By the time a school system reaches the point where it has all these specialists, it becomes necessary to give much attention to the central planning of a scheme of operation which shall make the whole machine work smoothly. There must be a central office where management is provided. In setting up this central office there has been a great deal of experimenting. Sometimes a teacher has been put in charge; sometimes a board member, in such case the president of the board has taken charge. Some years ago the city of Cleveland tried the experiment of putting a business manager in charge. This business manager appointed the superintendent of instruction. If one goes back into the history of Chicago, he finds that a business manager to take charge of school lands was appointed two years before the superintendent of instruction was appointed.

Gradually out of all the experimenting there has arisen a new type of school officer, a superintendent of schools who is a trained school manager. This manager does not teach; he does not shovel coal into the furnaces in the schools; he does exactly what the head of any great corporation does; he organizes the undertaking. He must know human nature; he must know how to get reports; he must know how to tell the people about the needs of their schools; he must know how to straighten out tangles; and he must know how to judge results. This manager must give his whole time to getting the machinery to work and keeping it in order.

In a large school system the manager’s office will be subdivided and there will need to be some further organization to keep it from falling apart. There will be one person in such an office who will know more about heating school buildings and one who will know about the quality of teaching. The more the subdivision the more precautions necessary to hold all parts of the system together.[25]

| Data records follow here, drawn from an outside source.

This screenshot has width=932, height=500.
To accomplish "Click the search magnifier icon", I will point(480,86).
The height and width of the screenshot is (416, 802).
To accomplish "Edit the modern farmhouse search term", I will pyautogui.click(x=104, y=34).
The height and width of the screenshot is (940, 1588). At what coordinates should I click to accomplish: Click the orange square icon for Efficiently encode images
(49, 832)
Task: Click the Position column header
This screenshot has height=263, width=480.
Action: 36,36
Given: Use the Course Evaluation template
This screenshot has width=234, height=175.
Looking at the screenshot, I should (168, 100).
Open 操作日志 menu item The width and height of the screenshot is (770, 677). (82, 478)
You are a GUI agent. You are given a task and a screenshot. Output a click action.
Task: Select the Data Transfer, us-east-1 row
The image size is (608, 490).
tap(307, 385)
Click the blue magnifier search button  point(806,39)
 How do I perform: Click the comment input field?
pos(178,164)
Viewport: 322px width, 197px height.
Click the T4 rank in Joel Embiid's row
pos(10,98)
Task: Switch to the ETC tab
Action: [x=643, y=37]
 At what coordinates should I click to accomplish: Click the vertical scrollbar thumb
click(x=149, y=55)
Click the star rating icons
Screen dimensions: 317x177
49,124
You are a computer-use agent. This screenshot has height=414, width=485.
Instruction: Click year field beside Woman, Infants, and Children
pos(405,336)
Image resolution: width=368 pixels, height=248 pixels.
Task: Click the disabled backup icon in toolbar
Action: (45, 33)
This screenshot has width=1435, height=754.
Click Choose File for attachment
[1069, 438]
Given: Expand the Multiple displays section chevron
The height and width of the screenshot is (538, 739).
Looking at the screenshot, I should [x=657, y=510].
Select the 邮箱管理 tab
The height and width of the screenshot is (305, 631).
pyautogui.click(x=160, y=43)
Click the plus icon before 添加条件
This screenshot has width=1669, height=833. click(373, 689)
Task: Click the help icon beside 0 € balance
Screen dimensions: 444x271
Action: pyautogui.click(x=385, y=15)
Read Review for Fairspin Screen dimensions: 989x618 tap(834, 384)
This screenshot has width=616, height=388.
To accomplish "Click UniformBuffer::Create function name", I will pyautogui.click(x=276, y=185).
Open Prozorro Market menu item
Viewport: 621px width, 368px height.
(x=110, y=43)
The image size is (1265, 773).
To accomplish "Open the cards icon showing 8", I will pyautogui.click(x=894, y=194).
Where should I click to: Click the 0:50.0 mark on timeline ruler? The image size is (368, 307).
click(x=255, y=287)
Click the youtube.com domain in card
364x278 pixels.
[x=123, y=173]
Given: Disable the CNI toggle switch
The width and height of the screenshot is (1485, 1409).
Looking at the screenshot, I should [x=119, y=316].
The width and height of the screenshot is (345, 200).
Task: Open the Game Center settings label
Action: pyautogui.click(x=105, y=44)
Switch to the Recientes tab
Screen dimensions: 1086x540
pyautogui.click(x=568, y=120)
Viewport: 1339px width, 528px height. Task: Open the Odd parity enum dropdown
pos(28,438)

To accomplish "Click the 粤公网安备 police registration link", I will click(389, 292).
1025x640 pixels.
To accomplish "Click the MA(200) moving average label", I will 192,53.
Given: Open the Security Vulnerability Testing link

Report of Committee of Superintendents

Another recent document which throws much light on the problem of the relation between school officers is a report presented to the Department of Superintendence, a division of the National Education Association. This report opens with extracts from a number of letters from superintendents in all parts of the country. The discussion then proceeds as follows:

OBSOLETE ADMINISTRATION SYSTEM

The impression which a careful study of this material [referring to the material upon which the report is based] makes on one’s mind is the painful one that most administrative situations are undefined and shifting. Schools are administered, sometimes well, sometimes badly, but in most cases without clear definition of responsibility or authority. Public interests are fortunately protected in most instances, but the machinery is the primitive machinery of the vigilance committee, with now the superintendent, now the board of education, now the city council, now a parents’ association, trying to determine what steps shall be taken to promote public welfare.

STATUS OF SUPERINTENDENCY VARIES

In such a situation the accidents of personal influence play an unjustifiable part. Several of the letters from successful superintendents state explicitly or show between the lines that they are entirely in control of the policies of the schools. Some go so far as to say that any effort to define the responsibilities and authority of the superintendent would curtail their influence and would therefore be undesirable. At the other end of the scale are reports which show that the superintendent is shorn of all influence. In many cases he is little more than a clerk, dependent from day to day on the accidents of the board’s attitude for the meager authority which he tries to exercise. In some cases he goes to the board meeting only when especially invited. He has teachers sent to him by the board, and he knows nothing about the financial management of the system. Such a superintendent usually recommends the adoption of a state law endowing his office with rights.

The extreme situations referred to above may occur within a single state, showing that there is no such thing as a typical and clearly defined American school administration.